Copy everything in the schedule text from "(a) the trade" down to "of this Schedule.", changing "separate trade" to "distinct trade" wherever it occurs.

TEXT EXCERPT -
— BEGIN —

Certain transfers under scheme under section161 or162

Interpretation of Part 2 of Schedule

2 In this Part of this Schedule—

“CTA 2009” means the Corporation Tax Act 2009,

“public body” means—

(a) a person which is a public body for the purposes of section 66 of the Finance Act 2003 (stamp duty land tax: transfers involving public bodies), or

(b) a person prescribed for the purposes of this Part of this Schedule by order made by the Treasury,

“relevant transfer” means—

(a) a transfer, in accordance with a transfer scheme under section161, to a taxable public body of property, rights or liabilities of the Homes and Communities Agency, or

(b) a transfer, in accordance with a transfer scheme under section162, to a taxable public body,

“taxable public body” means a public body which is within the charge to corporation tax,

“transferee”, in relation to a transfer in accordance with a transfer scheme under section161 or162, means the person to whom the transfer is made, and

“transferor”—

(a) means the Homes and Communities Agency in relation to a transfer, in accordance with a transfer scheme under section161, of property, rights or liabilities of that Agency, and

(b) means the London Development Agency in relation to a transfer in accordance with a transfer scheme under section162.

Computation of profits and losses in respect of transfer of a trade

3 (1) This paragraph applies where a taxable public body (“the predecessor”) is carrying on a trade or part of a trade and, as a result of a transfer scheme under section 161 or 162—

(a) the predecessor ceases to carry on that trade or part of a trade, and

(b) another taxable public body (“the successor”) begins to carry on that trade or part.

(2) For the purposes of calculating, in relation to the time when the scheme comes into force and subsequent times, the relevant trading profits or losses of the predecessor and the successor—

(a) the trade or part is to be treated as having been a separate trade at the time of its commencement and as having been carried on by the successor at all times since its commencement as a separate trade, and

(b) the trade carried on by the successor after the time when the scheme comes into force is to be treated as the same trade as that which the successor is treated, by virtue of paragraph (a), as having carried on as a separate trade before that time.

(3) If a trade or part of a trade is to be treated under this paragraph as a separate trade, such apportionments of receipts, expenses, assets and liabilities are to be made for the purposes of computing relevant trading profits or losses as may be just and reasonable.

(4) This paragraph is subject to the other provisions of this Part of this Schedule.

(5) In this paragraph “relevant trading profits or losses” means profits or losses under Part 3 of CTA 2009 in respect of the trade or part of a trade in question.

Transfers of trading stock

4 (1) This paragraph applies if—

(a) under a relevant transfer, trading stock of the transferor is transferred to the transferee,

(b) immediately after the transfer takes effect, the stock is to be treated as trading stock of the transferee, and

(c) paragraph 3 does not apply in relation to the transfer.

— END —

PROVIDED DATA -
— BEGIN —

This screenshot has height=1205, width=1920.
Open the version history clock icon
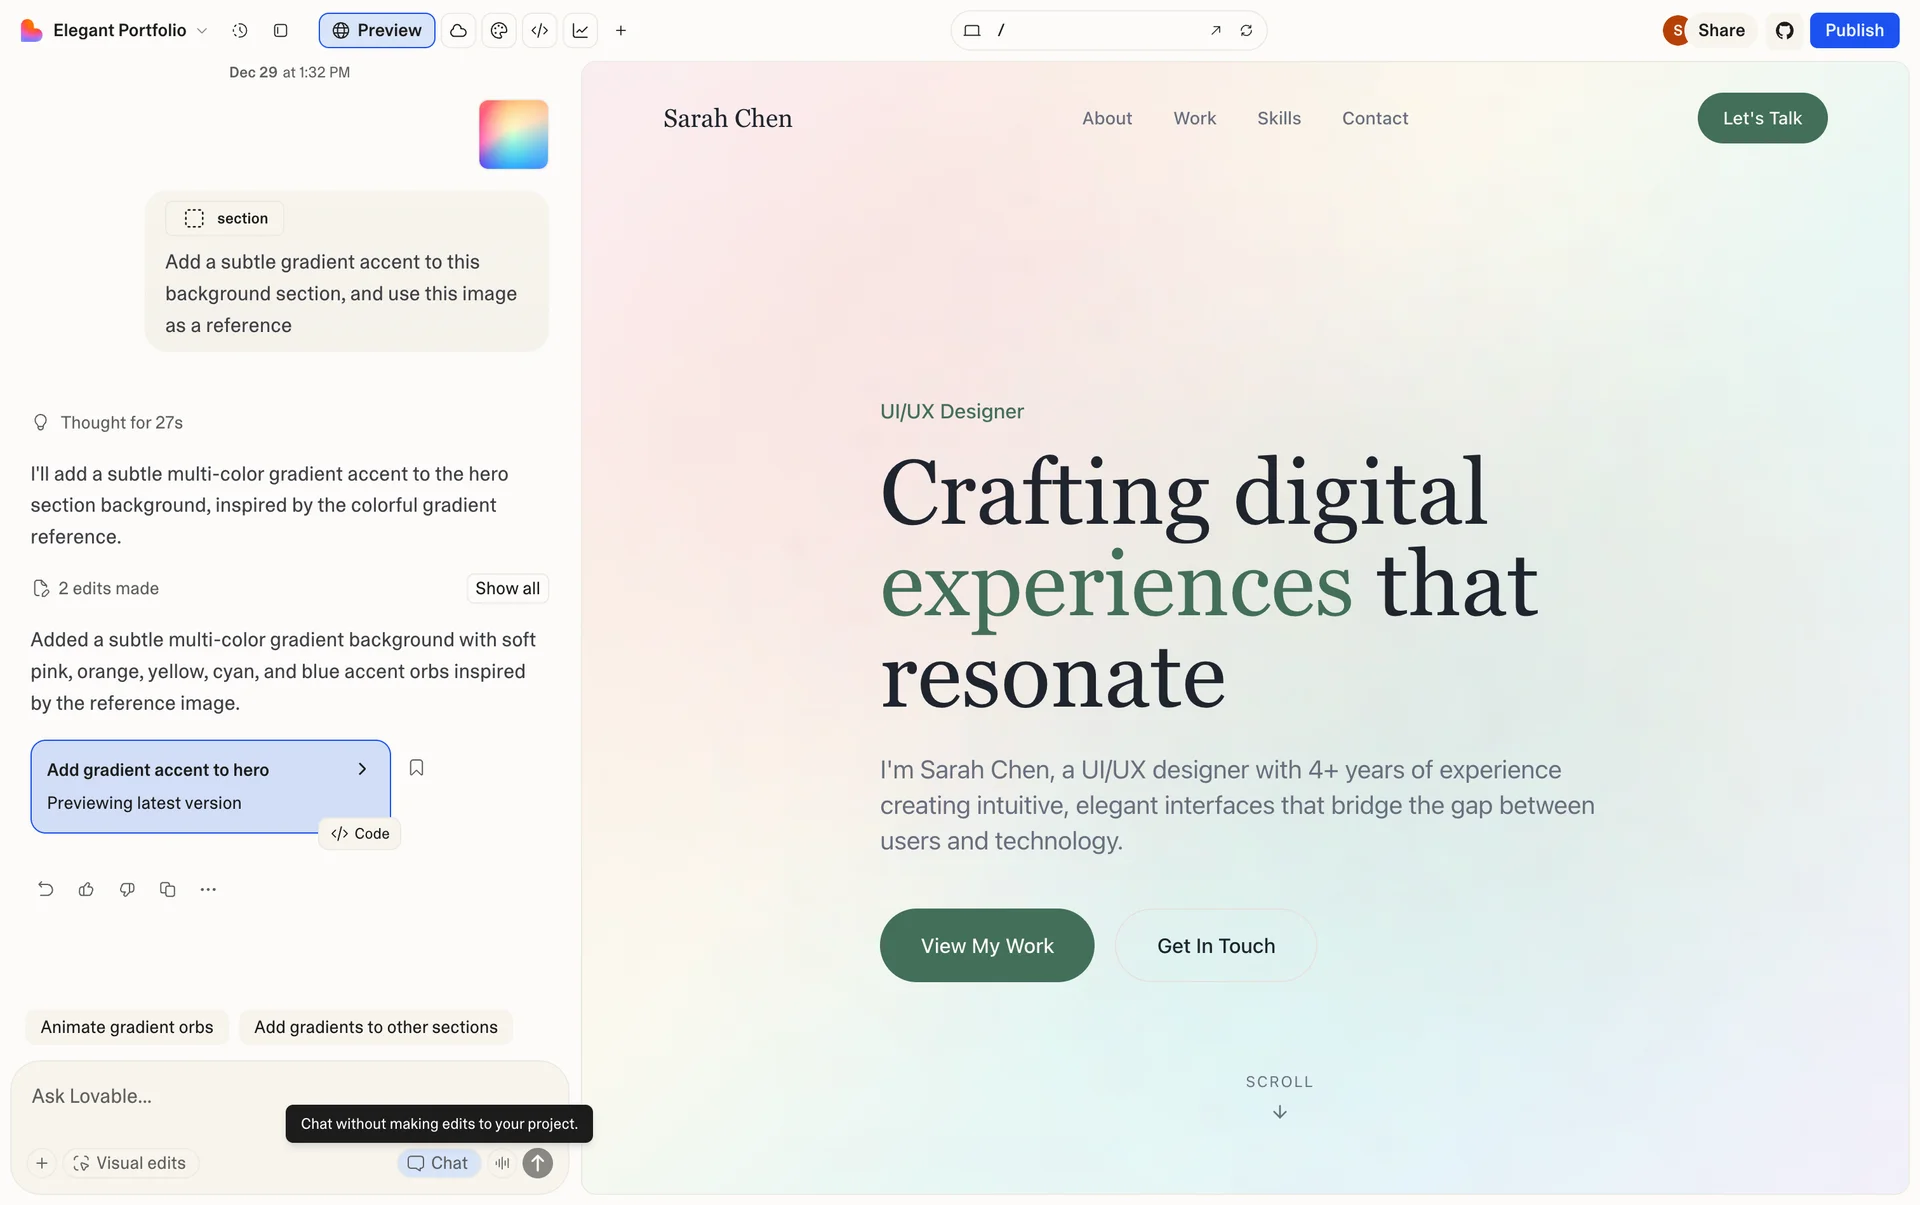coord(240,31)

— END —

TASK RESULT -
(a) the trade or part is to be treated as having been a distinct trade at the time of its commencement and as having been carried on by the successor at all times since its commencement as a distinct trade, and

(b) the trade carried on by the successor after the time when the scheme comes into force is to be treated as the same trade as that which the successor is treated, by virtue of paragraph (a), as having carried on as a distinct trade before that time.

(3) If a trade or part of a trade is to be treated under this paragraph as a distinct trade, such apportionments of receipts, expenses, assets and liabilities are to be made for the purposes of computing relevant trading profits or losses as may be just and reasonable.

(4) This paragraph is subject to the other provisions of this Part of this Schedule.